Нельзя сказать, чтобы меня подгонял мой сыновний долг. Мне самому было ужасно интересно, почему с моим братом произошли такие разительные, стремительные перемены, которые не поддаются пониманию писателей, если только при описании они не совершают профессиональной ошибки, то есть не наводят никаких справок и не добывают нужных для себя сведений. Генри больше не жил реальной жизнью в самом прозаическом понимании этого слова, и я хотел его спросить, решился ли он на перемены в здравом уме и трезвой памяти или же, как предполагала Кэрол, действительно «съехал с катушек». А может, в его побеге было больше гениальности, чем безумия? Каким бы беспрецедентным ни был этот побег, если покопаться в анналах удушающей семейной жизни, был бы он окончательным и бесповоротным или все можно было бы вернуть назад, если бы Генри бежал со своей соблазнительной пациенткой? У меня не было сомнений в том, что сценарий бунтарского побега, который он разработал десять лет тому назад, едва ли отличался оригинальностью по сравнению с нынешним.

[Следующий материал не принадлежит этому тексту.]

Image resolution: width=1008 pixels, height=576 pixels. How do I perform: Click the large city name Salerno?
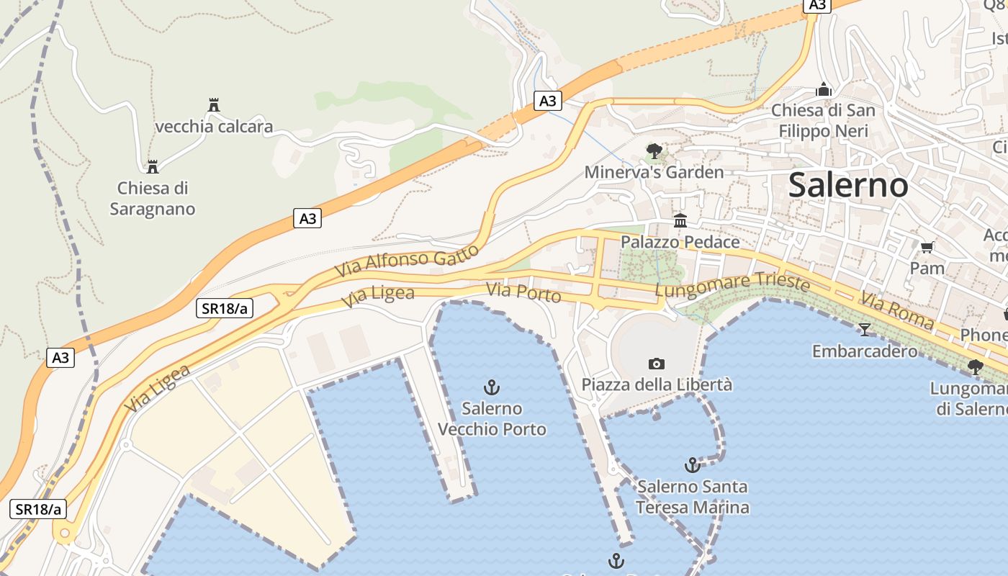pyautogui.click(x=848, y=185)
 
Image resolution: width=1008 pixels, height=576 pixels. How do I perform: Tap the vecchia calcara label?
pyautogui.click(x=214, y=127)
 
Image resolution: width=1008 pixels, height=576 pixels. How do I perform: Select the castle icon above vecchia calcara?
pyautogui.click(x=213, y=105)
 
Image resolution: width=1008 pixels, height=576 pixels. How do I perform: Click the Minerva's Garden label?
pyautogui.click(x=654, y=172)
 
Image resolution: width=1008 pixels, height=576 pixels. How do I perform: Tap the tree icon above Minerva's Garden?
pyautogui.click(x=654, y=151)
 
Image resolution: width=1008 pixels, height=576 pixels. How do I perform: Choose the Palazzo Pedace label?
pyautogui.click(x=680, y=242)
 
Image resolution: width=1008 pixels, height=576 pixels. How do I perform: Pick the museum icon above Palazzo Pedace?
pyautogui.click(x=680, y=220)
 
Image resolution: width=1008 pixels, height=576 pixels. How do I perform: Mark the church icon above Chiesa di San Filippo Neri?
pyautogui.click(x=824, y=90)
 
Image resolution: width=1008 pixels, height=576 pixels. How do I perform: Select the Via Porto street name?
pyautogui.click(x=523, y=292)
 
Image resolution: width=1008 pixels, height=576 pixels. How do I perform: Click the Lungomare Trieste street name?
pyautogui.click(x=732, y=284)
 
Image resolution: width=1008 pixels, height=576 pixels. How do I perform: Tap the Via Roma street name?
pyautogui.click(x=897, y=310)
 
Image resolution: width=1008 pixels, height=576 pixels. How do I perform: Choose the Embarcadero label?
pyautogui.click(x=865, y=351)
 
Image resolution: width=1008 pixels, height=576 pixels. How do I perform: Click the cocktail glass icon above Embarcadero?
pyautogui.click(x=865, y=330)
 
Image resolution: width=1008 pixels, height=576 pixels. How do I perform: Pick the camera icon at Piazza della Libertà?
pyautogui.click(x=657, y=364)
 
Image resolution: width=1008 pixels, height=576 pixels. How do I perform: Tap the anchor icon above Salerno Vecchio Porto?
pyautogui.click(x=492, y=388)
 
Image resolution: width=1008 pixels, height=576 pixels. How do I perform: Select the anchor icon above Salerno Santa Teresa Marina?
pyautogui.click(x=692, y=465)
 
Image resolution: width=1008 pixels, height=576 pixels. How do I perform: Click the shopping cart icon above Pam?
pyautogui.click(x=927, y=247)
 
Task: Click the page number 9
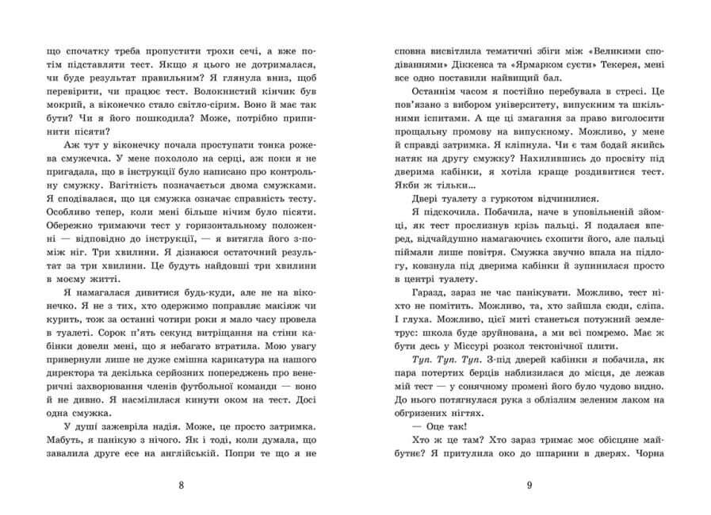coord(529,485)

В течение получаса я уладил дела со счетами в гостинице и, положив сумку на сиденье такси, уже ехал в Иерусалим, удаляясь все дальше от моря. Промышленные районы в предместье Тель-Авива были скрыты вечерней зимней дымкой, когда мы выехали на прямой отрезок шоссе и покатили мимо апельсиновых рощ к иерусалимским холмам. Оказавшись в номере гостиницы, я сразу же позвонил в Агор. Женщина, ответившая мне, сначала утверждала, будто не знает никакого Генри Цукермана, живущего в Агоре.
— Американец, — громко и внятно повторил я, — американец. Стоматолог из Нью-Джерси. — Тут она куда-то пропала, и я не понял, что там происходит.